10 May 2012 10:12 AM EST
-by Jennifer Monteagudo, Staff Writer; Image: Kazuo Hirai, Sony Corp.’s new president (Image Source: Playstation.com)
Japanese company Sony just suffered its worst fiscal year in its corporate history, the Associated Press reports via Bloomberg Businessweek.
This is the fourth consecutive year the electronic and entertainments company has recorded a loss, which the AP reported at $5.7 billion, or 457 billion yen. The January through March quarter alone saw a loss of $3.2 billion, marking Sony’s “fifth straight quarterly net loss.”
While Sony once saw success through sales of the Walkman and Playstation consoles, the New York Times reports that it was Sony’s television sector which hurt business.
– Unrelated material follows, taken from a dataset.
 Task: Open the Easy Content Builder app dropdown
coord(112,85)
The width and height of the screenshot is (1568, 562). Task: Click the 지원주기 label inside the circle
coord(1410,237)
Bloomberg reports that “Sony has bled money for eight straight years in its core TV business.” The Times also blames the company’s losses on a lack of “innovative edge,” saying the Japanese corporation has fallen behind competitors Apple and Samsung electronics. Sony’s shares are at their lowest in 25 years.
According to Bloomberg Businessweek, “factory and supplier damage in northeastern Japan, ravaged by the earthquake and tsunami last year,” only served to worsen Sony’s financial turmoil, along with “production disruptions from the flooding in Thailand.”
Though hemorrhaging financially, Sony is hoping for a turn-around. Last month Kazuo Hirai was appointed president, and the company is now banking on profitable returns via its smartphone and tablet divisions come March 2013. Hirai is also determined to rectify lagging TV sales, and plans on “cut[ting] 10,000 jobs, or about 6 percent of [Sony’s] global work force” to “turn a profit.”
The Times reports that Sony’s “market value is now $15 billion, or just 3 percent of Apple’s.”